18 of the Most Powerful Feminists of All Time

18 of the Most Powerful Feminists of All Time

D.G. Hewitt - September 22, 2018

18 of the Most Powerful Feminists of All Time
Concepcion Arenal laid the foundations for the Spanish feminist movement. La Soga.

15. Concepción Arenal was the first woman to graduate from a Spanish university and remains an icon of the country’s modern feminist movement

Concepción Arenal Ponte’s father, a liberal military officer, died in prison in 1829. His daughter was just 8 at the time. She was forced to move to a small town in the northern province of Cantabria, where her mother struggled to provide her with a happy childhood. Nevertheless, Arenal received a good education and she grew into a determined young woman. So determined, in fact, that she took herself to Madrid and enrolled in the main university there. In doing so, she became the first female university student in the country’s history. More than this, she also became a role model for many more Spanish girls and women and established herself as the founder of the country’s feminist movement.
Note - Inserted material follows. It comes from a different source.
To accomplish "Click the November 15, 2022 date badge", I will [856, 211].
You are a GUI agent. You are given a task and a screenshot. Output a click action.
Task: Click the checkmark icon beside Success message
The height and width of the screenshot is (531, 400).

Being a female student in conservative Madrid was no easy life. Arenal was forced to hide her femininity, dressing as a young man to attend lectures. But she was never deterred. In fact, she even attended literary, philosophical and political seminars in the city, completely unheard of for a woman at the time. Upon graduation, she married and started a family. Alongside these duties, she wrote for a notable liberal newspaper, though when her husband died, she was forced to move back to the north of Spain for financial reasons.

Back in the north of the country, Arenal dedicated herself to writing and helping the poor. She set up a feminist group for disadvantaged women. And above all, she wrote prolifically. Most notably, in 1869 she published her main work, The Woman of the Future, in which she argued that women’s perceived inferiority was simply a societal construct and had no basis in biology. Thanks to her intellectual connections in Madrid, the book was widely-read, and she also contributed numerous essays and articles to leading liberal journals and newspapers of the time.

Arenal died in 1893. More than 30 years later, the short-lived Spanish Second Republic attempted to put her feminist ideas into action. These days, she is best remembered as Spain’s ‘first feminist’, and libraries and university buildings across the country are named after her.